Helping India’s working women nets Thakore award
Self-employed women in India have made great strides thanks to the life-long efforts of Elaben Bhatt.
The internationally known women’s rights activist will receive the 2009 Thakore Visiting Scholar award on Oct. 2. She is being recognized for spearheading improvements to working conditions and compensation for working women in India, and for forming the Self-Employed Women’s Association (SEWA).
The India Club of Vancouver and the Thakore Charitable Foundation sponsor the award jointly with the Institute for the Humanities at SFU. The award honours people who show qualities valued by Gandhi - creativity, commitment, and a concern for truth, justice and non-violence.

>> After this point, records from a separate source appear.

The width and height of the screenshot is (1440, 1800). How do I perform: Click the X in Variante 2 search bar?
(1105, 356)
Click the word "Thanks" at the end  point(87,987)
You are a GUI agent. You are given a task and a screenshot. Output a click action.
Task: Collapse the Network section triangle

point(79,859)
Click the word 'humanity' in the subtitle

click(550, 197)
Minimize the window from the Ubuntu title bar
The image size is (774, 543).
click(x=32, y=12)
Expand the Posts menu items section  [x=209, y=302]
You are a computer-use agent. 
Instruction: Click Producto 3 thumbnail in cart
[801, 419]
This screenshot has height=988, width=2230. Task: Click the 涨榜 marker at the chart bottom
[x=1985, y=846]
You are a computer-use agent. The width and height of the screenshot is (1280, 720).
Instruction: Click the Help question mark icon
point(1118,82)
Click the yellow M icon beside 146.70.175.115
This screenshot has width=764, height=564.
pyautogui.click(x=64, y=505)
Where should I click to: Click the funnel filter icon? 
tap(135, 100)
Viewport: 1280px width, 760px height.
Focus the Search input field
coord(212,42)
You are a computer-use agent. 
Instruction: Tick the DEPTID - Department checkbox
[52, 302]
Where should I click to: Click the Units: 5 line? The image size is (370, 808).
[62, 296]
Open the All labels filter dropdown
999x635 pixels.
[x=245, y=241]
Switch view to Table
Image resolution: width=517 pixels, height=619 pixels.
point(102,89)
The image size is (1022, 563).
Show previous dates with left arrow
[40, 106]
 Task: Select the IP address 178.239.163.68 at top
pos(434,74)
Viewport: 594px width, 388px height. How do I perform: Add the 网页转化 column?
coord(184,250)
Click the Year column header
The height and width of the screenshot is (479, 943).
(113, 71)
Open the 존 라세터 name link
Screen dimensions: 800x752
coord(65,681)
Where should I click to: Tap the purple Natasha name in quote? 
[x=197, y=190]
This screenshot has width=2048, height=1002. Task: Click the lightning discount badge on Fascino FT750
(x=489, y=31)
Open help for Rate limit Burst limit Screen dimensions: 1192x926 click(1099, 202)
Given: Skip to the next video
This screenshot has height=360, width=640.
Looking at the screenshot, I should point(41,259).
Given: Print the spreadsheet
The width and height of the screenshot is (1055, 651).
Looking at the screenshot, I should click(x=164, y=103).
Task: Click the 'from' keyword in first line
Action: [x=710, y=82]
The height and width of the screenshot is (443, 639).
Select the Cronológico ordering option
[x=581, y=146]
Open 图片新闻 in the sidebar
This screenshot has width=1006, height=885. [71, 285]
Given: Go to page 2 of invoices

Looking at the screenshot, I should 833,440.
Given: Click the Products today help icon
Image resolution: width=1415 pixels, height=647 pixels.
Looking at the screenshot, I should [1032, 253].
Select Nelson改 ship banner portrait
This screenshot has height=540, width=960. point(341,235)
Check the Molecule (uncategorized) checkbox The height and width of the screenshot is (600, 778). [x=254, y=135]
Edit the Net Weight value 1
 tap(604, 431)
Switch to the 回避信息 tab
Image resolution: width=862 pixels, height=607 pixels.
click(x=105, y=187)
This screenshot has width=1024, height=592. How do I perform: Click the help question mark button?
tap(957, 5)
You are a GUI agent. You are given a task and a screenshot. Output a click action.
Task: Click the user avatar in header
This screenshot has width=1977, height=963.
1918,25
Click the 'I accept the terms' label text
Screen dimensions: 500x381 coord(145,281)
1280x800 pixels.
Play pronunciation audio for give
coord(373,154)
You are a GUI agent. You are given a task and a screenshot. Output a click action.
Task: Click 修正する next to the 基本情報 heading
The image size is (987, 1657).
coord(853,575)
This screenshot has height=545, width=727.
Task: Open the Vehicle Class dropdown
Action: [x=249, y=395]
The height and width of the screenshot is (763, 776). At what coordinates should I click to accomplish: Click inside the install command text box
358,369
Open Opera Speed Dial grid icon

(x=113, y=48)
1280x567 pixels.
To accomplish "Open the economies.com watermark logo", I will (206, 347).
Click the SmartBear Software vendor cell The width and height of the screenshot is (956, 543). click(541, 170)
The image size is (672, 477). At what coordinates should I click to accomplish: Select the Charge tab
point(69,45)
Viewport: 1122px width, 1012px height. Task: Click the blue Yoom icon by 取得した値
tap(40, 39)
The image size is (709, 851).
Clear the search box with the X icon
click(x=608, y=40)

A lawyer by training, Bhatt founded SEWA in 1972 in the city of Ahmedabad. It is the largest single trade union in India with close to 1.1 million members.
“Her life-long contributions encompass the women’s movement, democratic alternatives to large bureaucracies, civil disobedience and working for the welfare and autonomy of self-employed women who work in all walks of life, “ says Jerry Zaslove, professor emeritus and former director of the humanities institute.
Bhatt is also a co-founder of Women’s World Banking and the author of We are Poor but So Many; the story of self-employed women in India, published by Oxford (2006).
The award will be presented to Bhatt during the Gandhi commemorative event at SFU’s Burnaby campus on Oct. 2 (the birth anniversary of Mahatma Gandhi).
The free event is open to all and begins with the garlanding of the Gandhi bust in Peace Square at 6:45 P.M. (in an open courtyard south of the chemistry wing) followed by the award presentation at 7:30 p.m. in Images Theatre (northwest concourse of the Academic Quadrangle).
This year marks the 140th birth anniversary of Gandhi. The United Nations has declared Oct. 2 the International Day of Nonviolence. As well this year, the World March for Peace will start from New Zealand on Oct. 2, which will see people around the world participating in walkathons for peace. The march will reach Canada by November.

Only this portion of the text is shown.